In a fitting end to 2008, Ivorian blogger Théophile Kouamouo created a Meme on “Why I blog about Africa”. He asks
“Do we blog for the diaspora and for the world at large, cut off from our contemporary on the continent? Is blogging about Africa done in the same way as blogging about Europe or Asia? Does the African-oriented blogosphere have something specific to offer to the world version 2.0?”

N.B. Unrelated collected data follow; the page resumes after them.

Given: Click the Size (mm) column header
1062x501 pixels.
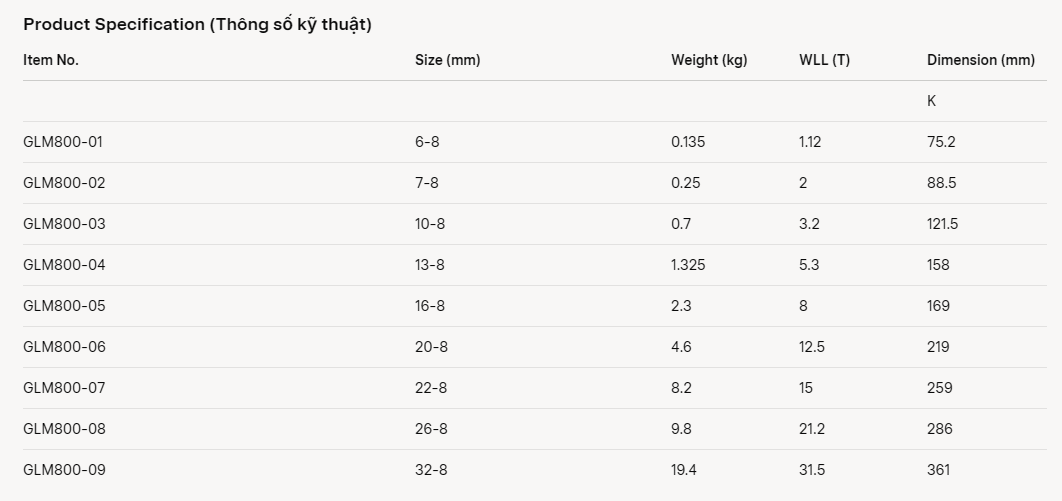Looking at the screenshot, I should (x=447, y=60).
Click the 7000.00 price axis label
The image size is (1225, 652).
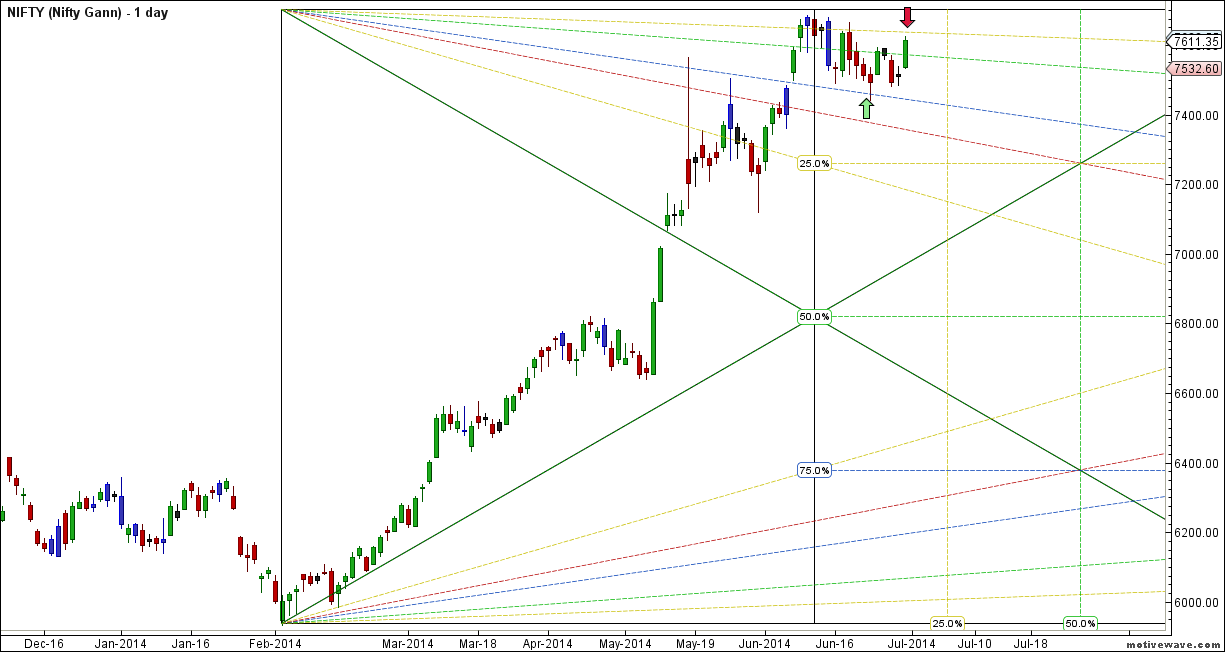coord(1196,255)
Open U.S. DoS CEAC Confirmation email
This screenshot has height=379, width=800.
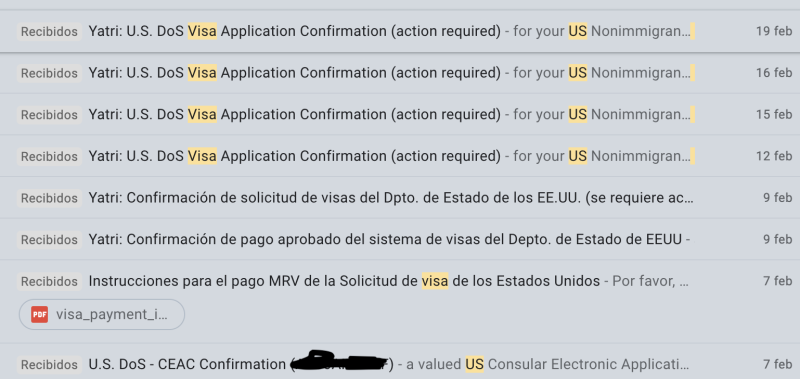tap(400, 362)
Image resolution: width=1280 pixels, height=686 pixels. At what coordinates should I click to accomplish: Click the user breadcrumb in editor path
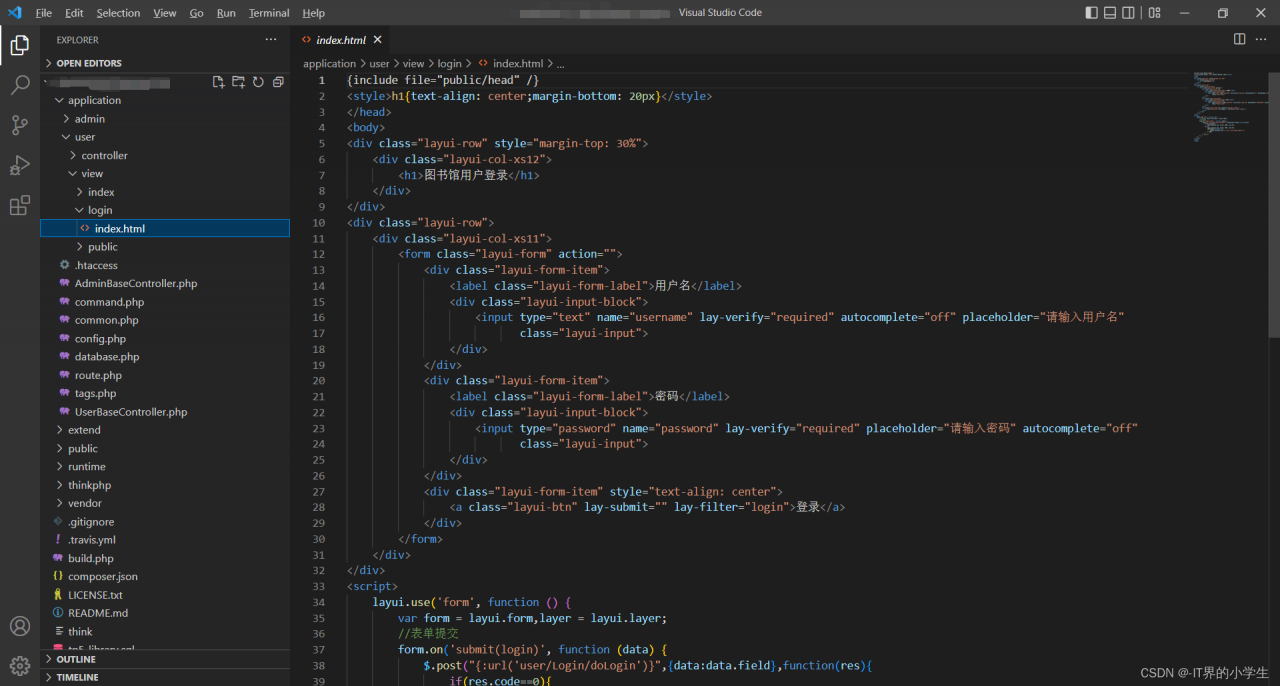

And responds to his own question

“I blog about Africa with joy because I believe that it is from our individual and mixed voices that the African renaissance will sprout, which will come as surely as Martin Luther King's dream became a reality forty years later. I read African-oriented blogs with joy because they give me a less monolithic and less doomed image of the continent and its inhabitants.”
Other bloggers who have taken up the Meme are Rombo of What an African Woman Wants

“Africa is under my skin. Africa is the voices in my head. Africa is the itch on my back that I can’t quite reach.. Africa is my “I have a little shadow that goes in and out with me.” She’s all over me like wet on water. She’s beautiful and she’s strong and she’s got so much to give, she inspires me and I love her truly madly deeply. She’s battered and bruised and sometimes broken and I love her even more. She’s always on my mind and in my heart. It’s not so much, then, that I choose to blog about Africa. It’s that I can’t not.

AfroMusing and Mootbox
“I do not blog for hungry kids or to broker peace between warring factions. My blog does not influence which African child will receive an OLPC and one that will not. Blogging about Africa is therapy for me. I have an immense interest in the development on the continent, which most likely was awakened by the trips with my father as he criss-crossed the continent in search of the next deal.”
Blacklooks blogs describes Africa as a “contrary friend who despite her faults cannot help loving her....
“I love the way she moves, her facial expressions, the taste of her food and the smell and colours of the earth but most of all I write about her because I so much want her to be OK to be right to prosper and to be in control of herself and to be confident enough to love herself!”